8 Guiness Street, Greymouth
List Entry Information
List Entry Status
List Entry Type
Historic Place Category 1
Private/No Public Access
28th June 1990
West Coast Region
Sec 286 Blk X, Pt M Res 31
The Greymouth Courthouse was one of Government Architect John Campbell's (1857-1942) last designs. It is a single storey building built between 1911 and 1912, in the centre of the town. It replaced the wooden courthouse built in 1876. The earliest attempts to enforce Pakeha law in Greymouth occurred with the appointment of William Horten Revell as Warden in 1865. Previously the Inspector of Police in Timaru, Revell was appointed Resident Magistrate in Greymouth in 1868. By the end of the same year (the year Greymouth became a separate municipality), three courts were operating in Greymouth; the Warden's and Resident Magistrate's administered by Revell, and the District Court, presided over by a judge. From 1876 court hearings were held in a 'wood and iron' building in Hospital Street (later renamed Guiness Street).
The first sitting of the Supreme Court was held in Greymouth in 1909. With its arrival the 1876 courtroom became seen as small and inadequate. A newspaper report on the December 1909 sitting of the Greymouth Supreme Court reported that the Honourable Mr Justice Cooper had already approached the Department of Justice about the need for better accommodation. The foreman of the Grand Jury supported this move and requested that further efforts be made in this regard. These requests were eventually successful and tenders were called for a new courthouse in 1911. Local builders Kelsall & Son were the successful tenderers and the foundation stone was laid in March 1912.

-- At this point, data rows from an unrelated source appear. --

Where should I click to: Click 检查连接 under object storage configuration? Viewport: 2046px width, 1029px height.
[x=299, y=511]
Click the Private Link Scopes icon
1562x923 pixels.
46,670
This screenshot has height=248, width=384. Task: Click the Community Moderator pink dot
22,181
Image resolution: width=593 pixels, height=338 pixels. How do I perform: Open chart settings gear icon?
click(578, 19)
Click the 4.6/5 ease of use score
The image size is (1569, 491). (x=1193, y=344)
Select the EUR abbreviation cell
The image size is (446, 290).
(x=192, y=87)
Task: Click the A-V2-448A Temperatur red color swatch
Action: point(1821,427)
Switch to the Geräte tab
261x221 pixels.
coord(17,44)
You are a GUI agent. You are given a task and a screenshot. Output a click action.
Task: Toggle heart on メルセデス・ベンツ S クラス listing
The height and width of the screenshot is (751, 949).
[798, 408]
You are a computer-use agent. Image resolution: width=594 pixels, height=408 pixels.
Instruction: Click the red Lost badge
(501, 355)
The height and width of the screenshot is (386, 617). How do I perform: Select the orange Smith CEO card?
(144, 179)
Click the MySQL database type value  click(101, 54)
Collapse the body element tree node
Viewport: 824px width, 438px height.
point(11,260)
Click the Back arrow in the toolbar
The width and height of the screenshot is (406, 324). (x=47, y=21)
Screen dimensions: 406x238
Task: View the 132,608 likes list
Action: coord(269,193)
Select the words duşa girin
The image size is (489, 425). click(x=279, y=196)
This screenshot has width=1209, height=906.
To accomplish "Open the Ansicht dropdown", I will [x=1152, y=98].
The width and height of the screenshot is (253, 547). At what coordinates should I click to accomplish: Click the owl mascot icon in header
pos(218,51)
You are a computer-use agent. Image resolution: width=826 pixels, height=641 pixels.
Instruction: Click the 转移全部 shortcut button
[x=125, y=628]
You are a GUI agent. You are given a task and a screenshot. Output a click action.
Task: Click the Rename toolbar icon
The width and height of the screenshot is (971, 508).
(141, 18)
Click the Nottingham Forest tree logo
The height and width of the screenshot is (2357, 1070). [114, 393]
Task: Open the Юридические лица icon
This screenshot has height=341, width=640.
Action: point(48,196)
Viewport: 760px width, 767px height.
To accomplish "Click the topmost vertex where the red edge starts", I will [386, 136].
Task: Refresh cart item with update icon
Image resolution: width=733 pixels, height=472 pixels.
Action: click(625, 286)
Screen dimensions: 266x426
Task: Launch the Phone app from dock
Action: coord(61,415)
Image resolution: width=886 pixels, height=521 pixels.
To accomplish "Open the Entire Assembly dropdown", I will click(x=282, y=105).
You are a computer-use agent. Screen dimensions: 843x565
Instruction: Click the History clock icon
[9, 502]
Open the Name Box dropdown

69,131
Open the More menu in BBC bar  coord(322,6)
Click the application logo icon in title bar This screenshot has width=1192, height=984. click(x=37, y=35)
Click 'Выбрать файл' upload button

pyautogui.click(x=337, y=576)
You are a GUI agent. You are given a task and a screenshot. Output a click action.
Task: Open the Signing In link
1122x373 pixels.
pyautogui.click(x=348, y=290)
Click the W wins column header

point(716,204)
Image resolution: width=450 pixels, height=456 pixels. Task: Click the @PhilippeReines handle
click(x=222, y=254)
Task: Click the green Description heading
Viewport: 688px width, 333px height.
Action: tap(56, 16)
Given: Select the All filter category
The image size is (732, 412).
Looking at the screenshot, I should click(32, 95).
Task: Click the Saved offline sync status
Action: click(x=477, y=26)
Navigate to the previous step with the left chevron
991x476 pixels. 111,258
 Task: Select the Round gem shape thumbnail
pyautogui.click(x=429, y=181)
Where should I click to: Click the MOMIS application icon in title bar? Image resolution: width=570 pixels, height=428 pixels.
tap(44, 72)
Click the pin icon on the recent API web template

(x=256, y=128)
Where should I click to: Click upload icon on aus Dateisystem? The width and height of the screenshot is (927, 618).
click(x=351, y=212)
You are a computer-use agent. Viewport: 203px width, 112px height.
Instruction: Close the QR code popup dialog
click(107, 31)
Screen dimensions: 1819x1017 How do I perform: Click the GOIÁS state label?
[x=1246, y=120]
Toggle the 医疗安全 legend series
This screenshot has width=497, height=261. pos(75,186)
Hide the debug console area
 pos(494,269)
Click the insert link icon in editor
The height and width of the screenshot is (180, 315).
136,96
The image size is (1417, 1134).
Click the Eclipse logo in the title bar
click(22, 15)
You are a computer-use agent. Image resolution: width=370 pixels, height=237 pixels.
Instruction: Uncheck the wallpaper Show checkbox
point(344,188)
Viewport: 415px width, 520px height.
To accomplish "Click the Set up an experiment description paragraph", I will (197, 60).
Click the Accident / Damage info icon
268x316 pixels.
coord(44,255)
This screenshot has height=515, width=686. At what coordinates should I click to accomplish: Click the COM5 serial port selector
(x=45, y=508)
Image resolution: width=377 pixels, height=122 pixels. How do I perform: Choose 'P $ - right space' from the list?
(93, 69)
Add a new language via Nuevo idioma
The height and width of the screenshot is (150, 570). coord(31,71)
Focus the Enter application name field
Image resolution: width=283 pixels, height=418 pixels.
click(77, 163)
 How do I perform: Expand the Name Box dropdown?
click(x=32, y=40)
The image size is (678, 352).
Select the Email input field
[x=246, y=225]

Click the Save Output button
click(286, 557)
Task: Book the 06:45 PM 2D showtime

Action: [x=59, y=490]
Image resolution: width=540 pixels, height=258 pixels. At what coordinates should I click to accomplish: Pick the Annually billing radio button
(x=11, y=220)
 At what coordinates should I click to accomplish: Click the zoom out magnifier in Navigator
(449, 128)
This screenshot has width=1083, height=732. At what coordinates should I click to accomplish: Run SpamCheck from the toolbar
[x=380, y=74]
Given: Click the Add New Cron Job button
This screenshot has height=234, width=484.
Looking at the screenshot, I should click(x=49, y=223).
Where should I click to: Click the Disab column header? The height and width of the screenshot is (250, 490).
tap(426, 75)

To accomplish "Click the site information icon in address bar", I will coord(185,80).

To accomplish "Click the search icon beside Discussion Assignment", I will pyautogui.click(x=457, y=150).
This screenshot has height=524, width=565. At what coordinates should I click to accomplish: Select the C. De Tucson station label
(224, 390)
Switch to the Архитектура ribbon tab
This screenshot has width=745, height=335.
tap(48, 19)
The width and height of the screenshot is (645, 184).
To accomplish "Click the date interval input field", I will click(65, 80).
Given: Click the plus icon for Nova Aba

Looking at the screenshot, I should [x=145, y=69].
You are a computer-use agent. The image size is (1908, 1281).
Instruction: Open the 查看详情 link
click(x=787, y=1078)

The architect of the Greymouth Courthouse, Campbell, joined the Public Works Department in 1883 and became Draughtsman in Charge of the Architectural Branch of the department from 1889. Campbell was responsible for the design of government buildings throughout New Zealand for over thirty years (until his retirement in 1922), and established Imperial Baroque as the official style for government buildings. The courthouse in Greymouth is one of Campbell's more restrained designs, typical of his later work. In his recent thesis on government architecture, architectural historian Peter Richardson points out that the Greymouth Courthouse is unusual in that it, along with the Masterton Courthouse, were designed with a specific model in mind, that of Stewart, Lanchester and Rickards' Law Courts and Municipal Buildings in Cardiff, (designed in 1897 and built 1901-1904). It was more common for the Architectural Branch to combine standard floor plans with a standard range of Baroque elements rather than look directly to a specific overseas example.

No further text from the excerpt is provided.